A rare complication of cataract surgery, the “pearl-cyst” may grow from on and within the iris. The tumors are thought to be caused by displaced conjunctival or epidermal epithelium. Rupture of these mucous-containing cysts (within the eye) can cause severe glaucoma.
Symptoms
Most patients present due to ocular inflammation. They may notice the white tumor growing
on the iris.
Diagnosis
The diagnosis of “Pearl Cyst” should be considered when a patient who has had intraocular surgery (cataract, corneal transplant, or filtering for glaucoma) presents with a slowly
enlarging white iris stromal tumor. High-frequency ultrasound imaging will show three layers: an outer mantle, a low reflective mucus
layer and a central, high-reflective cholesterol crystal core.
Treatments
When “Pearl-cyst” of the iris is suspected, complete surgical excision is warranted. Though difficult, the surgeon should try to remove the cyst intact. Should the cyst rupture during removal, the surgeon should be ready to aspirate or removal the cyst contents. The mucoid contents have been reported to cause secondary glaucoma. If the outer epithelial layer, the mantle, is left behind one runs the risk of cyst recurrence.
Cysts can form in different parts of the iris and ciliary body. Most remain undetected, unless they push on the iris or get relatively large. The most common is the neuro-epithelial iris cyst, which is typically located beneath the iris root. Cysts can also be located in the ciliary body, the iris stroma, and be formed by splitting (schisis) of the iris pigment epithelium). These cysts can push the iris forward, appear as a mass or tumor and may cause angle closure glaucoma.
Symptoms
Almost all iris cysts are located behind the iris and cause no symptoms. They are found by the eye care specialist during ophthalmic examination. Iris stromal cysts can become visible on the surface of the iris. Most commonly, the eye doctor sees a bulge in the iris stroma and considers that a tumor may be pushing it forward.

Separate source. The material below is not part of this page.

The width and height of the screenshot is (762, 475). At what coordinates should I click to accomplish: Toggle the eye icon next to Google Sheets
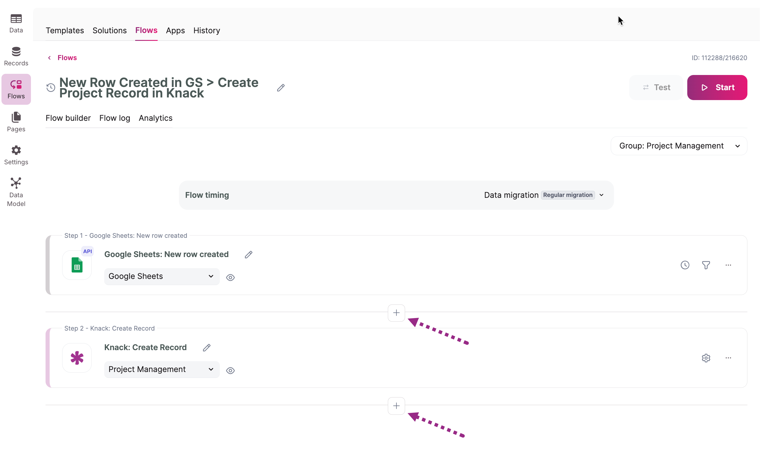230,278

At that point, the doctor may send the patient for an ocular tumor evaluation (to look behind the iris with ultrasound or OCT imaging).
Diagnosis
Most iris cysts can be diagnosed by clinical examination with high-frequency ultrasonography.
Large cysts can be seen by routine slit-lamp examination.
Though cysts are benign, periodic observation is necessary due to the rare instances of secondary angle closure glaucoma (only seen with giant cysts, multifocal cysts and iris schisis cysts).
High-frequency ultrasonography (aka UBM) has revolutionized our ability to image and thus “see” tissues behind the iris. It has allowed for evaluation of tumor thickness, depth of penetration, and invasion of adjacent tissues. Ultrasounds ability to determine if a tumor is solid or cystic has been particularly helpful.
Treatments
Most iris cysts do not require treatment.
Treatment is performed for the rare instances of secondary glaucoma or when the visual axis (pupil) becomes blocked. Laser has been used to deflate iris pigment epithelial cysts with minimal side effects.
The natural history of iris cysts has not been determined. In my experience, some get smaller, some get larger and most stay the same. Until eye care specialists understand which cysts will grow, periodic observation is warranted.